Problem to solve
Working from the records below, repeat exactly the lines starting at the line that contains "Viewport: 1452px width, 764px height." and ending at the line that contains "The image size is (709, 471).", inclusive.

Excerpted records
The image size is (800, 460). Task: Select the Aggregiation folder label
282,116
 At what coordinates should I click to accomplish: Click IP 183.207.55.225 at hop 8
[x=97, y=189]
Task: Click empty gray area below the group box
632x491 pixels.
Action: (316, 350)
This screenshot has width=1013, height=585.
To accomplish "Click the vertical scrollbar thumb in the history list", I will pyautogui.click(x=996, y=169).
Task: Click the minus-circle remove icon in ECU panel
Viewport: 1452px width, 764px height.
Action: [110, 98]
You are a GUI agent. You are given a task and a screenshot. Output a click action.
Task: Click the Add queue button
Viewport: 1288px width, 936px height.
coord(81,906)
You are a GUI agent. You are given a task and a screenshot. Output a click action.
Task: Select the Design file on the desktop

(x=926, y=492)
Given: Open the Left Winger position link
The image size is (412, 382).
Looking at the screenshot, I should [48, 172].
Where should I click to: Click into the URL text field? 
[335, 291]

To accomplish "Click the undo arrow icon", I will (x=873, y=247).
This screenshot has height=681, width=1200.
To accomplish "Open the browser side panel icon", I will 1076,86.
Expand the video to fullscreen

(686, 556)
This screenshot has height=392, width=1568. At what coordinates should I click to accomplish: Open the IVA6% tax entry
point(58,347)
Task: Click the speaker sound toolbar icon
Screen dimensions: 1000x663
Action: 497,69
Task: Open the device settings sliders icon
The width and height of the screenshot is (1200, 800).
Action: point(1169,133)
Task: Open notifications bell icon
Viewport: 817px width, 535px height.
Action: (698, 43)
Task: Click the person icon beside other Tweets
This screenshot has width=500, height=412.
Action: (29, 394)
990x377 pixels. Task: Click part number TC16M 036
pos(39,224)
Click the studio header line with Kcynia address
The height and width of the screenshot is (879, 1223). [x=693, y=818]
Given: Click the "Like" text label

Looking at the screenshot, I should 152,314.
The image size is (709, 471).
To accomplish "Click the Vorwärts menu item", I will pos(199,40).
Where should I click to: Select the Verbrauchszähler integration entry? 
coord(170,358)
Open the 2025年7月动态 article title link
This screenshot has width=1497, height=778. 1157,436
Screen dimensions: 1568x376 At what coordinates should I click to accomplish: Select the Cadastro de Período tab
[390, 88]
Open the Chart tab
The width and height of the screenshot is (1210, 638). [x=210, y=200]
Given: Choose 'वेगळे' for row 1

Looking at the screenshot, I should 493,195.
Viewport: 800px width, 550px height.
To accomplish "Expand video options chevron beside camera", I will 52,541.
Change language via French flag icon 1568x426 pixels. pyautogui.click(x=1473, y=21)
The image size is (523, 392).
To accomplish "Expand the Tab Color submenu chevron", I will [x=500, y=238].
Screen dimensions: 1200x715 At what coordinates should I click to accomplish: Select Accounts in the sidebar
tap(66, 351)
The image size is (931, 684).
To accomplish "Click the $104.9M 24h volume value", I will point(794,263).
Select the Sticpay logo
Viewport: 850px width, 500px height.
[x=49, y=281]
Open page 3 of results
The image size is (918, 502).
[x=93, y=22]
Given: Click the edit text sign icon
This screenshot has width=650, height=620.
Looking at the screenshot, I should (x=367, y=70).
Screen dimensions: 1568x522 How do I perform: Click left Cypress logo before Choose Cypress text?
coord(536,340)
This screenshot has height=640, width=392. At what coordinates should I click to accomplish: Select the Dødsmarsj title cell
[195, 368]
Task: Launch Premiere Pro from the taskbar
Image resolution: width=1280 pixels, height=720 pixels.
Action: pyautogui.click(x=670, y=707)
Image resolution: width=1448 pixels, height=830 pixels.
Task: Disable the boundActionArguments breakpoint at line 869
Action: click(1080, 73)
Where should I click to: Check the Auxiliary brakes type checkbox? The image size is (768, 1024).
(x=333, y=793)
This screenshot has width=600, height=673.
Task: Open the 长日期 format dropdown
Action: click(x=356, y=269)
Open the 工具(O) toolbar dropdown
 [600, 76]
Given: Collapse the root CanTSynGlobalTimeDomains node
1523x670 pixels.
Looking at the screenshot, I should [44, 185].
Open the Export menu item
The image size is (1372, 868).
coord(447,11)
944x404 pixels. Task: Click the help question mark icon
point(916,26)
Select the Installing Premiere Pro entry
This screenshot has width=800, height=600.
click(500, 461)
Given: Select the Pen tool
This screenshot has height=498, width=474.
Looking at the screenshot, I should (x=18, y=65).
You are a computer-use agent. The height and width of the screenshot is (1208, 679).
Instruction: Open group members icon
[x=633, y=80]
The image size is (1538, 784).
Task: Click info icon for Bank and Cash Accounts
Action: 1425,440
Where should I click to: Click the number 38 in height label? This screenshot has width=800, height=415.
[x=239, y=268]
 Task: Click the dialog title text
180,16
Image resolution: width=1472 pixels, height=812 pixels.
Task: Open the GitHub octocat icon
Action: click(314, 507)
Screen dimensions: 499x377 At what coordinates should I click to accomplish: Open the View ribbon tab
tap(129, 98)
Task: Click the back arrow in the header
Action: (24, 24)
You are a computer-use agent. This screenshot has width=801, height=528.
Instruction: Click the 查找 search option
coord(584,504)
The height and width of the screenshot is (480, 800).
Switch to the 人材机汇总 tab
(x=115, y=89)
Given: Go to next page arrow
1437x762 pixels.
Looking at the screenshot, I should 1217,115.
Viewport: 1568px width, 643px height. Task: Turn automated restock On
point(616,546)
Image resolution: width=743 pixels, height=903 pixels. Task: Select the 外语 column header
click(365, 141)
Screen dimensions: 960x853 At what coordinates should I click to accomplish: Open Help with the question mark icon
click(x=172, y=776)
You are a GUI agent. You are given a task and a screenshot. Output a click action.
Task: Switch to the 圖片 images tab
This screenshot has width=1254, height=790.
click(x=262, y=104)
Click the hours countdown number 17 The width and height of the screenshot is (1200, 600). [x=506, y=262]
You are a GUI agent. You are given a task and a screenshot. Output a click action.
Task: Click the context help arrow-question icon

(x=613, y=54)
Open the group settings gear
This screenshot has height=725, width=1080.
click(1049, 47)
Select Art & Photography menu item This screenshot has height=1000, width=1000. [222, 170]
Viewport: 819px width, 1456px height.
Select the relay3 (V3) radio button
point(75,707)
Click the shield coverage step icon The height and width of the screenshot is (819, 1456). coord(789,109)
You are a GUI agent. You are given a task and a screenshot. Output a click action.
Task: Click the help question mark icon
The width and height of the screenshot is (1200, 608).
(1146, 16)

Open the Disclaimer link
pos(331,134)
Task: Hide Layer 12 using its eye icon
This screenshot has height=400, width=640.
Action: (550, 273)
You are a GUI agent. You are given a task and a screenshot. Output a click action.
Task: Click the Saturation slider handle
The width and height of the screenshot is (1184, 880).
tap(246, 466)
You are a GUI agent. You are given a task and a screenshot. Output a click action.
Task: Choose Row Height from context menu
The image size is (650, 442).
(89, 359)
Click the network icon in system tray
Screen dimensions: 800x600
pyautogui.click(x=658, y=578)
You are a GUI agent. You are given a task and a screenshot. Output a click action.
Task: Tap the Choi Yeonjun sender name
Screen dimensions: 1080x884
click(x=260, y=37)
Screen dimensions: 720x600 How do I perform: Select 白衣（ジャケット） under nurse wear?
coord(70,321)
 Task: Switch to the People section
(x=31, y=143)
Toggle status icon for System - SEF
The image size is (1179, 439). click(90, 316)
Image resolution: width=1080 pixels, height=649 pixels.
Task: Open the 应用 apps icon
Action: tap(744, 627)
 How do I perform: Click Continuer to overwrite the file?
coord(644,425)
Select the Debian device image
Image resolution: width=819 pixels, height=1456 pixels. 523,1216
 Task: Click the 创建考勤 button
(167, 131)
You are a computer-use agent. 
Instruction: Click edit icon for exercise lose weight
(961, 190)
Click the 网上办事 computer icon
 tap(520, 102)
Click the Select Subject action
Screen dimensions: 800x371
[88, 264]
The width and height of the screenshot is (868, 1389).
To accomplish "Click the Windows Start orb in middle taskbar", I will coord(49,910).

Response to the exercise
Viewport: 1452px width, 764px height.
Action: [110, 98]
You are a GUI agent. You are given a task and a screenshot. Output a click action.
Task: Click the Add queue button
Viewport: 1288px width, 936px height.
coord(81,906)
You are a GUI agent. You are given a task and a screenshot. Output a click action.
Task: Select the Design file on the desktop

(x=926, y=492)
Given: Open the Left Winger position link
The image size is (412, 382).
Looking at the screenshot, I should [48, 172].
Where should I click to: Click into the URL text field? 
[335, 291]

To accomplish "Click the undo arrow icon", I will (x=873, y=247).
This screenshot has height=681, width=1200.
To accomplish "Open the browser side panel icon", I will 1076,86.
Expand the video to fullscreen

(686, 556)
This screenshot has height=392, width=1568. At what coordinates should I click to accomplish: Open the IVA6% tax entry
point(58,347)
Task: Click the speaker sound toolbar icon
Screen dimensions: 1000x663
Action: 497,69
Task: Open the device settings sliders icon
The width and height of the screenshot is (1200, 800).
Action: point(1169,133)
Task: Open notifications bell icon
Viewport: 817px width, 535px height.
Action: (698, 43)
Task: Click the person icon beside other Tweets
This screenshot has width=500, height=412.
Action: (29, 394)
990x377 pixels. Task: Click part number TC16M 036
pos(39,224)
Click the studio header line with Kcynia address
The height and width of the screenshot is (879, 1223). [x=693, y=818]
Given: Click the "Like" text label

Looking at the screenshot, I should 152,314.
The image size is (709, 471).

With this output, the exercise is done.